> **Short exercise 1**
In the forum thread about the ABO-NCLE conference, how many people had registered for the event so far?
> **Short exercise 2**
Carry on the forum thread about the ABO-NCLE conference from its last post.

> **Extract**
# Professional and Educational Organizations > Professional and Educational Organizations Discussion Forum >  ABO-NCLE National Education Conference

## rob.optician

Another thread started to shift gears into the conference talk, so I decided to make a dedicated thread.


Cheers to ya - I look forward to seeing you all at the event.:cheers:

----------


## chip anderson

Think they will actually decide and pass on what "_education"_ is?

----------


## rob.optician

Taking into consideration the complete lack of interest in this thread on Optiboard by Opticians everywhere, some news I recently heard is not very surprising. 

ABO-NCLE were hoping for thousands of guests to their event in Cinci - and so far have had less than 500 people register. 

wow :drop:!

Maybe the fact that is costs just as much to fly to some place cool like Las Vegas or Chicago as it does to Cinci is the reason most people are skipping this one...

It is their first event so...hopefully it'll get all worked out next year.

> **Entries shown**
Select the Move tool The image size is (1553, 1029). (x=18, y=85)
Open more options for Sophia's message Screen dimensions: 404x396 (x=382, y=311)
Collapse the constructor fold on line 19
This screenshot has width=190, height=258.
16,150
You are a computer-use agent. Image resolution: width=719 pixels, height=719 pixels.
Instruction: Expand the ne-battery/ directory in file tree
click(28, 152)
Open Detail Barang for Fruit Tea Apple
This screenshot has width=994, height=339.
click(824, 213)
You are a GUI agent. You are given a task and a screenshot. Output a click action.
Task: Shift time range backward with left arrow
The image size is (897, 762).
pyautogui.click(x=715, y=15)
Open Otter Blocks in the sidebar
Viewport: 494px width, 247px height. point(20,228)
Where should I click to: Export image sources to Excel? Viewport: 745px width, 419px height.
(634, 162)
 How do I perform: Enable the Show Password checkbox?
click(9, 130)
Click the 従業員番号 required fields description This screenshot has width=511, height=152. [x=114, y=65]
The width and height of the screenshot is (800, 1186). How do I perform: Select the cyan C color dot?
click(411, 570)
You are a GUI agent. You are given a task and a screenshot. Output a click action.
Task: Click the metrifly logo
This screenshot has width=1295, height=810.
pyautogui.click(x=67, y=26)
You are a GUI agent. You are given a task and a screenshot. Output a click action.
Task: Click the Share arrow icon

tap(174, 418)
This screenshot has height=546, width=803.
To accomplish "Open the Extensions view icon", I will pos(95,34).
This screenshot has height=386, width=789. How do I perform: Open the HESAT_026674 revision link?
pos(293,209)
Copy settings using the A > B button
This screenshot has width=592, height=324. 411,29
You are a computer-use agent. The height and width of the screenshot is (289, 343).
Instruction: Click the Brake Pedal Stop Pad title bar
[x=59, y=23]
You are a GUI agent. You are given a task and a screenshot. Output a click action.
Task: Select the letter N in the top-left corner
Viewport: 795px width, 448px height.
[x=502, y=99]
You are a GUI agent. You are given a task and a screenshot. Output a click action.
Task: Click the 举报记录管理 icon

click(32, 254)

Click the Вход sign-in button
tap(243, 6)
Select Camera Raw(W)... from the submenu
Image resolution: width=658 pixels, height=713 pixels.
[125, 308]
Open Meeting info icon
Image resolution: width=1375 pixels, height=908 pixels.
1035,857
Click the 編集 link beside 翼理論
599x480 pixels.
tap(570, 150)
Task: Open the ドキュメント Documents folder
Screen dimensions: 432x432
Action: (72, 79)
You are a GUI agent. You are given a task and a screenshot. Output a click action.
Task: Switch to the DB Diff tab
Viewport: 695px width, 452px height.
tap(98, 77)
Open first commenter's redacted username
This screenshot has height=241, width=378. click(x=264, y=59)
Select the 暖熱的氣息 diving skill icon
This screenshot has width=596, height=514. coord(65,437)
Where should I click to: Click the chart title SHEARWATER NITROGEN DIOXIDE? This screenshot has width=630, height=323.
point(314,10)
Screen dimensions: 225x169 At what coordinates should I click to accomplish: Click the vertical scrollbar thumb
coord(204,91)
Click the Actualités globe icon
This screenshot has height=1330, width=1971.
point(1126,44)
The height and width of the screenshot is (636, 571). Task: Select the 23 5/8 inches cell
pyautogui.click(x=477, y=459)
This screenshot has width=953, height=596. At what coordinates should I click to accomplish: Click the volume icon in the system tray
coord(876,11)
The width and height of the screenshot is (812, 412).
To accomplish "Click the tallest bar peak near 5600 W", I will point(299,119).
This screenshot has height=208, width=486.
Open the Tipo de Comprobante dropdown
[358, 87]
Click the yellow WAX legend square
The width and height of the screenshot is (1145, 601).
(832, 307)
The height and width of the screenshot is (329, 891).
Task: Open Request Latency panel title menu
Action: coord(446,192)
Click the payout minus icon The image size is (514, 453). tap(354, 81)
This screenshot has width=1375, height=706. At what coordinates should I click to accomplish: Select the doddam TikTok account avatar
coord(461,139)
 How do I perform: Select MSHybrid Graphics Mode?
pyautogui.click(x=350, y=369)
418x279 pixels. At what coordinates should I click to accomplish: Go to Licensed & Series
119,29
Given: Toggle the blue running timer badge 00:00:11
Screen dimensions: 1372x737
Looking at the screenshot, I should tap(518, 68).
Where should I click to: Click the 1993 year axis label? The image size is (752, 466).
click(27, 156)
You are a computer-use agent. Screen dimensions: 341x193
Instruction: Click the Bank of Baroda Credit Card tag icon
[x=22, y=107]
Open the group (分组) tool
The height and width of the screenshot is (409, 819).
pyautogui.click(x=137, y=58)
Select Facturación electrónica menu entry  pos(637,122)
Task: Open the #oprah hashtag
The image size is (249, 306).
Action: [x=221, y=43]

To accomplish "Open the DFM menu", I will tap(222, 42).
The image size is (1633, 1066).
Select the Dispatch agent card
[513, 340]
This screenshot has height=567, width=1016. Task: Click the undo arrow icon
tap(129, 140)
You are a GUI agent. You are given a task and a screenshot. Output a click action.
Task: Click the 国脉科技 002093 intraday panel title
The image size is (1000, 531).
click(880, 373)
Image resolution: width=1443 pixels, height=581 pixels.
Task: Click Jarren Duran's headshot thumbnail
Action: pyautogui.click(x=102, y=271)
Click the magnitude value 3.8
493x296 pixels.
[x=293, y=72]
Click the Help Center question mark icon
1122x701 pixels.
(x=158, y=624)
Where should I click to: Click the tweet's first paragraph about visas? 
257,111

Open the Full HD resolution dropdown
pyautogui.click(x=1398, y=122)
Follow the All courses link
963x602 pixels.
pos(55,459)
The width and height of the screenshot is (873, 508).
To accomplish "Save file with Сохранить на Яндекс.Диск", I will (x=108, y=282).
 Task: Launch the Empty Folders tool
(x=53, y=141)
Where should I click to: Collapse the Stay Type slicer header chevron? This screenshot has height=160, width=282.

> **Result 1**
Less than 500 people.

> **Result 2**
----------


## Fezz

> ABO-NCLE were hoping for thousands of guests to their event in Cinci - and so far have had less than 500 people register. 
> 
> wow :drop:!
> 
> Maybe the fact that is costs just as much to fly to some place cool like Las Vegas or Chicago as it does to Cinci is the reason most people are skipping this one...
> 
> It is their first event so...hopefully it'll get all worked out next year.


UGH!!!!

I wonder if, or how many, of the vendors and educational speakers will bail when they find out about the lousy showing!

----------


## Johns

> UGH!!!!
> 
> I wonder if, or how many, of the vendors and educational speakers will bail when they find out about the lousy showing!


Once they are in, they're in.  There's no bailing now. I live in Ohio and I'm not going.  You can only go so many places!

Let's see...Cincy, with that nice river, the chilli, you'll get to hang with all the movers and shakers of opticianry, and you're so close to Kentucky...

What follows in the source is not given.